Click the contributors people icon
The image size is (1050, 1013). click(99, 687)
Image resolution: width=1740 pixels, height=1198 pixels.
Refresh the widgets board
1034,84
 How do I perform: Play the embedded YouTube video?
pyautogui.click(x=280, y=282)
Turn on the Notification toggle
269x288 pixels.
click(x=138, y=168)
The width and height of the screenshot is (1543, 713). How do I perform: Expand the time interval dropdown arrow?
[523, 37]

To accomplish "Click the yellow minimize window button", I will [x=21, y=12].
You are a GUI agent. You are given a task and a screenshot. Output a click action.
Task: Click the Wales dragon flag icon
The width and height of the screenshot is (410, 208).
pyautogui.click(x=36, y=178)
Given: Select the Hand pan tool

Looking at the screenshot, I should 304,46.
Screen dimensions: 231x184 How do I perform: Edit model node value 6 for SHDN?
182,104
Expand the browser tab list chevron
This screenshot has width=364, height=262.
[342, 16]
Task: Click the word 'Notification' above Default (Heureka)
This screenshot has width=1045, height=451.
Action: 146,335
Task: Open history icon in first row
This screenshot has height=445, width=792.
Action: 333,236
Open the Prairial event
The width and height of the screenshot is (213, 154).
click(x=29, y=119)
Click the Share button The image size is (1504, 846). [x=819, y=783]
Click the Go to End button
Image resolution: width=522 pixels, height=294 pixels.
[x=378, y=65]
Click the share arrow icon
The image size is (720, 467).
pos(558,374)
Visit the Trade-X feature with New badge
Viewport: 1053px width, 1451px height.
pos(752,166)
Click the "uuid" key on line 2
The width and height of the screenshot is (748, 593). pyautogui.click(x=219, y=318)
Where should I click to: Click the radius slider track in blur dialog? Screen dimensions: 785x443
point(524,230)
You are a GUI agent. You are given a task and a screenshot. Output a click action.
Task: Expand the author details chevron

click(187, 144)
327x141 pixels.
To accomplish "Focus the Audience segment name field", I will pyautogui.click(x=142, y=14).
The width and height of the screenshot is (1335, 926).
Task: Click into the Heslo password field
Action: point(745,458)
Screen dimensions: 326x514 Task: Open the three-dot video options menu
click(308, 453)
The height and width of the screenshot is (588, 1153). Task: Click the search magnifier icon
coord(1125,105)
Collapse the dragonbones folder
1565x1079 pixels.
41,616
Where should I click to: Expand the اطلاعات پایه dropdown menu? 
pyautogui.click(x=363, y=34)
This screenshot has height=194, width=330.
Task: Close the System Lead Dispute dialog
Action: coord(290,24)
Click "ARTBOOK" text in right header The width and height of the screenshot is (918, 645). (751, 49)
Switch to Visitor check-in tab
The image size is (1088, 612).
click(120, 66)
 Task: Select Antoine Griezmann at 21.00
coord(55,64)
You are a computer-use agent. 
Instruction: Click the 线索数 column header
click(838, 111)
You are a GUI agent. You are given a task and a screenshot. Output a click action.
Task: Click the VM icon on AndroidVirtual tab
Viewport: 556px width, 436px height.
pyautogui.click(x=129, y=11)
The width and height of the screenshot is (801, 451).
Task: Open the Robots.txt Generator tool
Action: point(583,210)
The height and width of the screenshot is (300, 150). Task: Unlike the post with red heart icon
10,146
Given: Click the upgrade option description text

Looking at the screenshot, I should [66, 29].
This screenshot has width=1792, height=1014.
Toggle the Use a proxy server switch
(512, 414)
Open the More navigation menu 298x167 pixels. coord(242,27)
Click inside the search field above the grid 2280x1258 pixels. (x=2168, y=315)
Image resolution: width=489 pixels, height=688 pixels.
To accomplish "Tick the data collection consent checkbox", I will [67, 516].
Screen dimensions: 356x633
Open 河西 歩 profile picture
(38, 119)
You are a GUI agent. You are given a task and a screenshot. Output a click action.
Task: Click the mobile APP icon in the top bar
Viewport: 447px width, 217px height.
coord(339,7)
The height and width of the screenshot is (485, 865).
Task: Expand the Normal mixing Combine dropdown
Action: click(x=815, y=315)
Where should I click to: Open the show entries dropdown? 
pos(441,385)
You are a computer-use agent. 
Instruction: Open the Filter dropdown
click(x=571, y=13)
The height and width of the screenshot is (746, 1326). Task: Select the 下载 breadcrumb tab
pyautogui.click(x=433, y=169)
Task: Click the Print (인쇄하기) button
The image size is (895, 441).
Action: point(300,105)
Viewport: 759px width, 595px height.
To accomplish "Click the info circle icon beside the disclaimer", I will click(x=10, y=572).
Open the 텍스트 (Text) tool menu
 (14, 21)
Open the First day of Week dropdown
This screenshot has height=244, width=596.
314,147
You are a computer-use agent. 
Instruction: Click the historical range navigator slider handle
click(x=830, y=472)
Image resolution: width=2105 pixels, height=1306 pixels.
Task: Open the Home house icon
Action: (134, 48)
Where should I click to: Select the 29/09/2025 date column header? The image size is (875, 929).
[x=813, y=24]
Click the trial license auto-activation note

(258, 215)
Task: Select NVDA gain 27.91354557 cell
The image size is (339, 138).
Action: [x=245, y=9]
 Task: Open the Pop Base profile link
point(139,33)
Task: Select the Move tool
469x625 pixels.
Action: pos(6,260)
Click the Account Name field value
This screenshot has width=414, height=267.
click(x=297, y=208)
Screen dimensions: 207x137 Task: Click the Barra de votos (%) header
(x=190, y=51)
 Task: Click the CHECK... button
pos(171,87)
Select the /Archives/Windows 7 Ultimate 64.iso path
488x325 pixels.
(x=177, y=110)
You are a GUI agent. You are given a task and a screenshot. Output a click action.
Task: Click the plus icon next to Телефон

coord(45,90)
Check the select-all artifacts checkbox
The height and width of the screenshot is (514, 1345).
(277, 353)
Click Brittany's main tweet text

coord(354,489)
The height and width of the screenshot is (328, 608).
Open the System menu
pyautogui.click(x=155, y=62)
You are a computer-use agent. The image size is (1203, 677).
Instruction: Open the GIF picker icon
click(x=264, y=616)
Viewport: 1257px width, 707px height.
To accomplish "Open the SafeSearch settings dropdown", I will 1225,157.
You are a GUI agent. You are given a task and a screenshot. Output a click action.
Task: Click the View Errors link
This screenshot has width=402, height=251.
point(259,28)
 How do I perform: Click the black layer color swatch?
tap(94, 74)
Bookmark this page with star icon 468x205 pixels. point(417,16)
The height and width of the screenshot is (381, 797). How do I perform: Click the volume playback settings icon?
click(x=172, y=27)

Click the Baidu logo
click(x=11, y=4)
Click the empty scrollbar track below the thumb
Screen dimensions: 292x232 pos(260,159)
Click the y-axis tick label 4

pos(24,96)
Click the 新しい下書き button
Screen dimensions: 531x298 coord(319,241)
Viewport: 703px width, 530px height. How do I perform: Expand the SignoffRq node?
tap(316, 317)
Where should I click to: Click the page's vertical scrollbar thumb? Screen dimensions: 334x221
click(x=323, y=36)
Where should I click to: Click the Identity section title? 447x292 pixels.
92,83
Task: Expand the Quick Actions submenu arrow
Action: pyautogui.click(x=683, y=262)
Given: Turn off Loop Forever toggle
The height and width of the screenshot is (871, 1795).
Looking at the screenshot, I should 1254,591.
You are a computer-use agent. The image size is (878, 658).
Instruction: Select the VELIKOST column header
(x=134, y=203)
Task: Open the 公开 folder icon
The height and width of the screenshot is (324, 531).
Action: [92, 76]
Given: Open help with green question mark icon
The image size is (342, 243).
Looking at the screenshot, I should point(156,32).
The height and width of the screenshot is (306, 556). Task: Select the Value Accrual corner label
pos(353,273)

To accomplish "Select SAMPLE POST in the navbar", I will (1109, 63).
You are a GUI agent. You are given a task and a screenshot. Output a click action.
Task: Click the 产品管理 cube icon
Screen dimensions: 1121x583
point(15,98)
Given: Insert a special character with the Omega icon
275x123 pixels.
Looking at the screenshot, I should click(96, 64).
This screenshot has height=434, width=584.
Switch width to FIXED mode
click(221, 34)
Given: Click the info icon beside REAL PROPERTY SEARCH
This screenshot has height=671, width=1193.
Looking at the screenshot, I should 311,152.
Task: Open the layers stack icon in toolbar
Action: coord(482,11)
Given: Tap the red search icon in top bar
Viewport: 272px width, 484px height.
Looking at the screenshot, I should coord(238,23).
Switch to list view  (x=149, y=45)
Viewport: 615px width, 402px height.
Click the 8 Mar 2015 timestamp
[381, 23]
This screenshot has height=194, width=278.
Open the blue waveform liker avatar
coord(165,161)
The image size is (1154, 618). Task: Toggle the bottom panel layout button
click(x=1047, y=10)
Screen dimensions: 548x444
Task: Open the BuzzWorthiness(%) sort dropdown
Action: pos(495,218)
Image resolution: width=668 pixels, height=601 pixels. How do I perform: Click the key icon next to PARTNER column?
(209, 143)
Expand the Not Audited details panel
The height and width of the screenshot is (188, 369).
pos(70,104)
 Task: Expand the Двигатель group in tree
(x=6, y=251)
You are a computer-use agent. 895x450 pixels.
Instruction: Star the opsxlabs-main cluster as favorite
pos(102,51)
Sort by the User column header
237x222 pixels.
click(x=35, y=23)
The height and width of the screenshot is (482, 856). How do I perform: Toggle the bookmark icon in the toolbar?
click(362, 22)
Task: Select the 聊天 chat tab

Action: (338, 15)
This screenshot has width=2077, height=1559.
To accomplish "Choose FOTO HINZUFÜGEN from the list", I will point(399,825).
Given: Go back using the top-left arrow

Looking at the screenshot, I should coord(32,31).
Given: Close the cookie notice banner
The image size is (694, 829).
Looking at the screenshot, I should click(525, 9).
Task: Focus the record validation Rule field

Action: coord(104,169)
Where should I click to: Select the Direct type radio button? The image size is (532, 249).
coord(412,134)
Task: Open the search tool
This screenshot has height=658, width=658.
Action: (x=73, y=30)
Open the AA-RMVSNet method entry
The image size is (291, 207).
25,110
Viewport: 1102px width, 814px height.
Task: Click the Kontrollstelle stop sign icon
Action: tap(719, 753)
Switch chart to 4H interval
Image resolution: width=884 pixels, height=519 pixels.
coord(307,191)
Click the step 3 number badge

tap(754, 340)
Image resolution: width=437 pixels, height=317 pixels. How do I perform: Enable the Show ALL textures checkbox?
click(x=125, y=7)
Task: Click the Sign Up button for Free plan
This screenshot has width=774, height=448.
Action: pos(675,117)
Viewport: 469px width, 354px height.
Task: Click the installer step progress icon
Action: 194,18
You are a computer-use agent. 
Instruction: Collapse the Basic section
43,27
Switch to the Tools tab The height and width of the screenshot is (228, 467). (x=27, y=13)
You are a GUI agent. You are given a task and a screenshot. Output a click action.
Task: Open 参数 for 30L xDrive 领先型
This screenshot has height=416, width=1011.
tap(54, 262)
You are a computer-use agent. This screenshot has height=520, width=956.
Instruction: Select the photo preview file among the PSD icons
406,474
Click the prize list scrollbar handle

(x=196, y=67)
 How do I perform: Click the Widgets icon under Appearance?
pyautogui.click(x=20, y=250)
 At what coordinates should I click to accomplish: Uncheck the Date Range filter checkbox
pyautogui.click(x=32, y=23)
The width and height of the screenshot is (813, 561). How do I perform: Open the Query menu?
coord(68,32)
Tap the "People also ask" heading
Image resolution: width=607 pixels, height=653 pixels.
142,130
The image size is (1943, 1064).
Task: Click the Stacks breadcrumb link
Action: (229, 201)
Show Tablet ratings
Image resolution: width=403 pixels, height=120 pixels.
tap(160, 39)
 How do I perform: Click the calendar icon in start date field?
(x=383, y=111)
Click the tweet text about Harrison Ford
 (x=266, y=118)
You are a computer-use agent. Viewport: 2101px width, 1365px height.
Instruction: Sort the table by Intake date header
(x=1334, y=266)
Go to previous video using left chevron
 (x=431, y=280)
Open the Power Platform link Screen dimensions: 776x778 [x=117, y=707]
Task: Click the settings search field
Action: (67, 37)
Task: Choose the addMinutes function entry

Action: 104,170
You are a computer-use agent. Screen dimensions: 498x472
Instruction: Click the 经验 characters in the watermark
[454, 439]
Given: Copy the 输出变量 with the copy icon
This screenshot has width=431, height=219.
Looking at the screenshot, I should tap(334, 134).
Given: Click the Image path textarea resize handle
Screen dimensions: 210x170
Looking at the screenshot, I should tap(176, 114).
⁂
Please write out everything from the line containing "Task: Choose the addMinutes function entry" down to the end of the material again, swapping "watermark" for "logo" and leaving the rest unchanged.

Expected output:
Task: Choose the addMinutes function entry

Action: 104,170
You are a computer-use agent. Screen dimensions: 498x472
Instruction: Click the 经验 characters in the logo
[454, 439]
Given: Copy the 输出变量 with the copy icon
This screenshot has width=431, height=219.
Looking at the screenshot, I should tap(334, 134).
Given: Click the Image path textarea resize handle
Screen dimensions: 210x170
Looking at the screenshot, I should tap(176, 114).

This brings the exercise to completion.